Autant dire que la musique est chose très sérieuse pour une jeune femme qui, à la Schola, rencontre le compositeur Marcel Labey, de douze ans son aîné. Coup de foudre : elle l’épouse en juin 1909. Un couple de compositeurs, la chose n’est pas courante. Pas facile non plus d'être une compositrice à l’époque : à l’instar de Mélanie Bonis qui se cache derrière Mel Bonis, Charlotte Sohy adopte le pseudonyme de « Ch. Sohy » – « Ch. » pour laisser imaginer un Charles ; clin d’œil son grand-père maternel –, sous lequel elle mènera son activité créatrice, en musique bien sûr, mais aussi dans le domaine littéraire, signant le livret de L’Esclave couronnée, drame lyrique d’après Selma Lagerlöf (achevé en 1921 et créé en 1947 au Grand Théâtre de Mulhouse, sous la direction d'Ernest Bour), ou celui de Bérangère, mis en musique par son mari.
1914, la guerre éclate ; Marcel Labey part sur le front. S’ouvre pour Charlotte Sohy une éprouvante période où elle croira son mari mort – la nouvelle lui sera officiellement annoncée – avant de le savoir sauf mais gravement blessé. La Symphonie en ut dièse mineur op. 10 porte la marque de ces sombres années. Si le titre « Symphonie de guerre » retenu pour le concert de Besançon n’est pas de l’autrice, il correspond en revanche totalement aux circonstances de la composition et au climat d’une partition élaborée entre 1914 et 1917 (version pour piano d’abord, orchestration en 1917).

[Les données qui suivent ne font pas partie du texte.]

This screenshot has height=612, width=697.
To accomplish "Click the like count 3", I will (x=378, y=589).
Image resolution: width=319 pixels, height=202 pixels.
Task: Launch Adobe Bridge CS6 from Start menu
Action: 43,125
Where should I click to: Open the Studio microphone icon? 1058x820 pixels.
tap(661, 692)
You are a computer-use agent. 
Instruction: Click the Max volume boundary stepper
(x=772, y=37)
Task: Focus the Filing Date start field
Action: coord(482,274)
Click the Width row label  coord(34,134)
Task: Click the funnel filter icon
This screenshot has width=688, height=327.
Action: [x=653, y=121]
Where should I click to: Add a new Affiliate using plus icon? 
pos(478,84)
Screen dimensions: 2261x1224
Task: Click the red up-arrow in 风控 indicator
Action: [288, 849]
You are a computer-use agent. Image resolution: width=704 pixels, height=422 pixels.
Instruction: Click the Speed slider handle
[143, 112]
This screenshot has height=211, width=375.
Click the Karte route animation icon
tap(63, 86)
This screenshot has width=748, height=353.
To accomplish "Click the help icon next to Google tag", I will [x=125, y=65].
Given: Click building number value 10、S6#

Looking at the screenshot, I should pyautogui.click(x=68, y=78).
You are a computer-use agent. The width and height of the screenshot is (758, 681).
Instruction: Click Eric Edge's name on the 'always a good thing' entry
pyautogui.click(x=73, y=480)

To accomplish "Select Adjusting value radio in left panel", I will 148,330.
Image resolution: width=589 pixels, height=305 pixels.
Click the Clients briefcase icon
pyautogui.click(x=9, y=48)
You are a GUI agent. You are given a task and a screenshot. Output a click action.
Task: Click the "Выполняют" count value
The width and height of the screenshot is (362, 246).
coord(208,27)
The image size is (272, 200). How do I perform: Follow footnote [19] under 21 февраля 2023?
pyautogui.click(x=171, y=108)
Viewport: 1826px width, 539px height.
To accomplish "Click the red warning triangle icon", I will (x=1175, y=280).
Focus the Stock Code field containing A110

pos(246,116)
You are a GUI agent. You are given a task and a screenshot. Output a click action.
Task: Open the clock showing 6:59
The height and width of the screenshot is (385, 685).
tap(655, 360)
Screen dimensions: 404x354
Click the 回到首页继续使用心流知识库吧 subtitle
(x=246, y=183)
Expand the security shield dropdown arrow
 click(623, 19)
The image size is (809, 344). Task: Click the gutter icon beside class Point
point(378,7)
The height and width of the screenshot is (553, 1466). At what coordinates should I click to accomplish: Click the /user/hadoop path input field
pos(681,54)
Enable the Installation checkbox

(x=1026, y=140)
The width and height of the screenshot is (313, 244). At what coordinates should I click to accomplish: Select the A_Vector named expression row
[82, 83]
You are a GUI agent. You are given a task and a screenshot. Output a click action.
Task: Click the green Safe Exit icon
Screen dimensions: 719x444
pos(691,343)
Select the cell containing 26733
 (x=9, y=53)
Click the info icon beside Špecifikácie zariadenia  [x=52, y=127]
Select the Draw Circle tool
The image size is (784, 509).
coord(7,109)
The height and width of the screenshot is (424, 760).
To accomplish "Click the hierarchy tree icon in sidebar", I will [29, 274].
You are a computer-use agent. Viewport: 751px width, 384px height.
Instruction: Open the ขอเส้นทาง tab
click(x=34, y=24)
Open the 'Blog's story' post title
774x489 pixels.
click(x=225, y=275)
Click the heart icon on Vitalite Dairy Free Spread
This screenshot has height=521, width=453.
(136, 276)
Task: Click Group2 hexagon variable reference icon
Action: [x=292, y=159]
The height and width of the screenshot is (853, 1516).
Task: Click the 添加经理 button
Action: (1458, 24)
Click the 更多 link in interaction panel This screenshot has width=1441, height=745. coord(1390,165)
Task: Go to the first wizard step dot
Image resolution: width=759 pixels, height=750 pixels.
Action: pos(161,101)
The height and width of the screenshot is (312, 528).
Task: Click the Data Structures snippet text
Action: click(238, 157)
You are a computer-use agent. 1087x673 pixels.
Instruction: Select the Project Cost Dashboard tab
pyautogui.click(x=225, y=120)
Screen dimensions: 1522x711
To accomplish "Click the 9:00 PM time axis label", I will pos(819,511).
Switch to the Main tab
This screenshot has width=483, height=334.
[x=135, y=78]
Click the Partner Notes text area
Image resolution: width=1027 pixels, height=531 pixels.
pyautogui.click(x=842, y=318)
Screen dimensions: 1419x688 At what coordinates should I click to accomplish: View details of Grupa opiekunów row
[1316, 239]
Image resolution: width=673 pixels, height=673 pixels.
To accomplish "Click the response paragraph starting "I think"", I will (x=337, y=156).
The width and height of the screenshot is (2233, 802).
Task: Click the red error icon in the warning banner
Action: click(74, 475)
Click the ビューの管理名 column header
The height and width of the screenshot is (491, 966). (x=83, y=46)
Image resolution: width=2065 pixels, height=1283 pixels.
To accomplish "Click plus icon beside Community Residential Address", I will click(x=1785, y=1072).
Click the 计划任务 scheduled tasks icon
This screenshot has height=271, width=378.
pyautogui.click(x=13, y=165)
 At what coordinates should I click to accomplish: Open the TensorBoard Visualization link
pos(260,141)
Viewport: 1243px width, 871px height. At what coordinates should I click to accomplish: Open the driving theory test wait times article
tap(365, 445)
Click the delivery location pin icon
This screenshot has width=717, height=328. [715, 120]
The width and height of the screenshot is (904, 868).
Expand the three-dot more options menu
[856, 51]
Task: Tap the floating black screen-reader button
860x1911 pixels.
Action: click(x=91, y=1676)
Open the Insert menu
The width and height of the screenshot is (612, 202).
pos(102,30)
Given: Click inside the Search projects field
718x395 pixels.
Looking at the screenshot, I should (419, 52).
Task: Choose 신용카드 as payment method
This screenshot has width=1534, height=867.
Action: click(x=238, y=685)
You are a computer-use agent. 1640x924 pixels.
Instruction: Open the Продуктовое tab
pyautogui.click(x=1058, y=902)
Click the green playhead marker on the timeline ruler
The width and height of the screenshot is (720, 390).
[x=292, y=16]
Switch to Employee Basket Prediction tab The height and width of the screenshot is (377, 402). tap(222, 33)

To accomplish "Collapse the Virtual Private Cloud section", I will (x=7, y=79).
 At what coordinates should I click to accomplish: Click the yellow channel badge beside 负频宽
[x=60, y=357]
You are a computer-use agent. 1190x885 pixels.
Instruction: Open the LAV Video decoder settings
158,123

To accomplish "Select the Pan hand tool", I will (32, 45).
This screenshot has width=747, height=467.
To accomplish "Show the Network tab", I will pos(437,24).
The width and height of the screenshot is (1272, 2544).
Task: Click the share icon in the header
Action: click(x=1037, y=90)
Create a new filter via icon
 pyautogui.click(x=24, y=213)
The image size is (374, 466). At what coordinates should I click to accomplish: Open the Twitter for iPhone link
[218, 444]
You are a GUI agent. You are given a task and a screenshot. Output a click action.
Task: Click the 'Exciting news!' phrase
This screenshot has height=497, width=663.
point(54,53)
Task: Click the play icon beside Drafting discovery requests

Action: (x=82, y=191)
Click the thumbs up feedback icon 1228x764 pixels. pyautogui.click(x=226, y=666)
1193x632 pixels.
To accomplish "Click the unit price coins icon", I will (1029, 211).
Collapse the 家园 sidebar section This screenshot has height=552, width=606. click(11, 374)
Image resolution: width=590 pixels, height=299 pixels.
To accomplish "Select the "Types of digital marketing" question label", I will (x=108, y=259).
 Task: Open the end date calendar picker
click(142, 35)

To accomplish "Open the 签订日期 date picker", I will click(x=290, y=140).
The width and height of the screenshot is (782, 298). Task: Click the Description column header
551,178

Ut dièse mineur, tonalité qui est aussi celle de la 4ème Symphonie de Magnard, ancien professeur de Marcel Labey, venu à la musique après avoir fait des études de droit.
Grâce à la confiance de l’Orchestre Victor Hugo Franche-Comté, Debora Waldman a pu mener à bien une entreprise à laquelle elle croyait – avec raison ! – passionnément. Plutôt que la solution de facilité qu’aurait par exemple constitué une ouverture de Beethoven et un concerto pour piano de Mozart, Beethoven ou Chopin en première partie, la formation a osé – c’est le mot ! – un programme entièrement féminin, joliment intitulé « Ainsi soient-elles », regroupant l’Ouverture en ut de Fanny Mendelssohn, le Concerto pour piano op. 7 de Clara Schumann et la Symphonie op. 10 de Charlotte Sohy, par deux interprètes féminines, Debora Waldman à la direction donc et Marie Vermeulin au clavier. Pas curieux le public nous disent certains « prograbâcheurs » ? Il a répondu en nombre en tout cas à Besançon où, il est vrai, une belle dynamique porte un orchestre métamorphosé depuis que Jean-François Verdier en a pris les rênes.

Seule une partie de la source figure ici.